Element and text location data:

# # # #

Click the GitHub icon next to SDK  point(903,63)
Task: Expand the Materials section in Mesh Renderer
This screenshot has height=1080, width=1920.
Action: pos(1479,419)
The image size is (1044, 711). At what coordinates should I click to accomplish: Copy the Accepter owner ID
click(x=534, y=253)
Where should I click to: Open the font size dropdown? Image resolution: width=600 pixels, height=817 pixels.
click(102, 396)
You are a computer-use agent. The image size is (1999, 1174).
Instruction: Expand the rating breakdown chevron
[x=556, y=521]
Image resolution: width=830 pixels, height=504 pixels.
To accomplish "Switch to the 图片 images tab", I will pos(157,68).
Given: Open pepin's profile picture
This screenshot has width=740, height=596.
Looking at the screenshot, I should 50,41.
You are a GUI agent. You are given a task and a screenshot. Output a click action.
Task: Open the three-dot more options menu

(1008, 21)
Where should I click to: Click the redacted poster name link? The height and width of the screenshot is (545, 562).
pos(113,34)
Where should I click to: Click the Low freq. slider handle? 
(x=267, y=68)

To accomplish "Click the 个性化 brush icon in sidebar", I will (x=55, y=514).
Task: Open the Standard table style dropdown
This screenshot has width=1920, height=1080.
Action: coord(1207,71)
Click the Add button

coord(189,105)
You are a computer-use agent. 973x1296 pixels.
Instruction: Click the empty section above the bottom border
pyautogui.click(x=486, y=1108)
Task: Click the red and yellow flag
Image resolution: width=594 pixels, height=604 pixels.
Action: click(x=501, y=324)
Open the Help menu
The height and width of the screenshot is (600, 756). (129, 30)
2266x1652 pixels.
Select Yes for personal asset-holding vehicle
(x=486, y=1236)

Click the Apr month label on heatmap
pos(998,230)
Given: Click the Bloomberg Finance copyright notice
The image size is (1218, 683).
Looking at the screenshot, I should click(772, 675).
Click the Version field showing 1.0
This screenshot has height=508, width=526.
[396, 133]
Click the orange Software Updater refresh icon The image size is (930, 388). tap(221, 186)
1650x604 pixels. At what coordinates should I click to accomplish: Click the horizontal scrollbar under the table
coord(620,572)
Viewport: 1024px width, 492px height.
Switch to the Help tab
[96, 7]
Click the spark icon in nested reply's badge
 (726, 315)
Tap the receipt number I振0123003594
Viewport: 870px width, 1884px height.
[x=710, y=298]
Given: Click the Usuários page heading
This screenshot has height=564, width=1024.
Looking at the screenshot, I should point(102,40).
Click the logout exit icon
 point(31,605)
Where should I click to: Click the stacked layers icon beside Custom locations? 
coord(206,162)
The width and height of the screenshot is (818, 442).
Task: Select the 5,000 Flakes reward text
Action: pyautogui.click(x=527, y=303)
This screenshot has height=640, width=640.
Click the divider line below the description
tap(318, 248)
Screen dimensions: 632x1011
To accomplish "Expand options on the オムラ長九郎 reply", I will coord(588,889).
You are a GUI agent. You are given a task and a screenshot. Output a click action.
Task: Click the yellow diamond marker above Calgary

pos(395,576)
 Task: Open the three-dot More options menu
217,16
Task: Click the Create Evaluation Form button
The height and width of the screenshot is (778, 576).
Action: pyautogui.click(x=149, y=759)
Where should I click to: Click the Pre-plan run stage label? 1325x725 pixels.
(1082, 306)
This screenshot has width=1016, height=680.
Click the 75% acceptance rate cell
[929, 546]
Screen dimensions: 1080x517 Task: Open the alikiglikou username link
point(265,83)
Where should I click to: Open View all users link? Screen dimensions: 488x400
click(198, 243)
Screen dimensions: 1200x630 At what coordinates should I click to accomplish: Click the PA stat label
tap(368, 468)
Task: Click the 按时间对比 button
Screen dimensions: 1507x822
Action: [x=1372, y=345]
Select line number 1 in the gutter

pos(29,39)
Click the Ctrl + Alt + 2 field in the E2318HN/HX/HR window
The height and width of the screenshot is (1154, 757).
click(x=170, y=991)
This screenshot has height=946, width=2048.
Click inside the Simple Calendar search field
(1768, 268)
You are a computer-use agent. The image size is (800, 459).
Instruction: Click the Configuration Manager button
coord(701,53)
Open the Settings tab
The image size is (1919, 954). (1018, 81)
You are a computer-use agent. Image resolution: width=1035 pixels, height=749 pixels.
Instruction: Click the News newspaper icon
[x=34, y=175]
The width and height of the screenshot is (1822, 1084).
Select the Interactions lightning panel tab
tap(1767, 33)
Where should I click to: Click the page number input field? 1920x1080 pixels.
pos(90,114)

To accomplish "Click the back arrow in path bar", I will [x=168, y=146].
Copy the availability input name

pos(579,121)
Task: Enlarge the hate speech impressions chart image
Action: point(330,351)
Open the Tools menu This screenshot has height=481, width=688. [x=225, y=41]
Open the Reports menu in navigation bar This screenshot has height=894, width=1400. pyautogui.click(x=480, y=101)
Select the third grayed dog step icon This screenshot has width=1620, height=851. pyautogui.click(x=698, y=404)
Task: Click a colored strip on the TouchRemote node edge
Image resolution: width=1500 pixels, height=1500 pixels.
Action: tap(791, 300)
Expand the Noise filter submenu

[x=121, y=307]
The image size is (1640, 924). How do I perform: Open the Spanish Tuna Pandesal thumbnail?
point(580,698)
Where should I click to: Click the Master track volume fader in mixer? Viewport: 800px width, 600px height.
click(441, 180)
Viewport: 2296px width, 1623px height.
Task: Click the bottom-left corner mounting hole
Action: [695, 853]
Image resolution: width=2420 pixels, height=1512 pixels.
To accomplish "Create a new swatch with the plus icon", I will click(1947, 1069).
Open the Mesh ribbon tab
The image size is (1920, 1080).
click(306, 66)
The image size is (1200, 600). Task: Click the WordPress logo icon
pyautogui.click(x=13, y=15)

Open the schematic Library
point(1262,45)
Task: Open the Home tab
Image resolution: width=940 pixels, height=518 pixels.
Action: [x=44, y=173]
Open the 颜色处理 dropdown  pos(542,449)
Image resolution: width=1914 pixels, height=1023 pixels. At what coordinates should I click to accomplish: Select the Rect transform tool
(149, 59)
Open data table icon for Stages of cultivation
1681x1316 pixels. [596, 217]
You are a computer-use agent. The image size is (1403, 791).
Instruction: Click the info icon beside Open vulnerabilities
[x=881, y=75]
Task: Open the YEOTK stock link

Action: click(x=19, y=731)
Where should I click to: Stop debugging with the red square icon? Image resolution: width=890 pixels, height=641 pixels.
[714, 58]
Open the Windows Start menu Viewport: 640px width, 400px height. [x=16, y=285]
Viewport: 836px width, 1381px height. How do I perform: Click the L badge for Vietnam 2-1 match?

# # # #

DIRECTION ->
Copy out the records word for word, starting at the line containing "Screen dimensions: 1080x517" and continuing down through the line containing "Action: point(330,351)", with both of those lines included.

SOLUTION TO THE PROBLEM ->
Screen dimensions: 1080x517 Task: Open the alikiglikou username link
point(265,83)
Where should I click to: Open View all users link? Screen dimensions: 488x400
click(198, 243)
Screen dimensions: 1200x630 At what coordinates should I click to accomplish: Click the PA stat label
tap(368, 468)
Task: Click the 按时间对比 button
Screen dimensions: 1507x822
Action: [x=1372, y=345]
Select line number 1 in the gutter

pos(29,39)
Click the Ctrl + Alt + 2 field in the E2318HN/HX/HR window
The height and width of the screenshot is (1154, 757).
click(x=170, y=991)
This screenshot has height=946, width=2048.
Click inside the Simple Calendar search field
(1768, 268)
You are a computer-use agent. The image size is (800, 459).
Instruction: Click the Configuration Manager button
coord(701,53)
Open the Settings tab
The image size is (1919, 954). (1018, 81)
You are a computer-use agent. Image resolution: width=1035 pixels, height=749 pixels.
Instruction: Click the News newspaper icon
[x=34, y=175]
The width and height of the screenshot is (1822, 1084).
Select the Interactions lightning panel tab
tap(1767, 33)
Where should I click to: Click the page number input field? 1920x1080 pixels.
pos(90,114)

To accomplish "Click the back arrow in path bar", I will [x=168, y=146].
Copy the availability input name

pos(579,121)
Task: Enlarge the hate speech impressions chart image
Action: point(330,351)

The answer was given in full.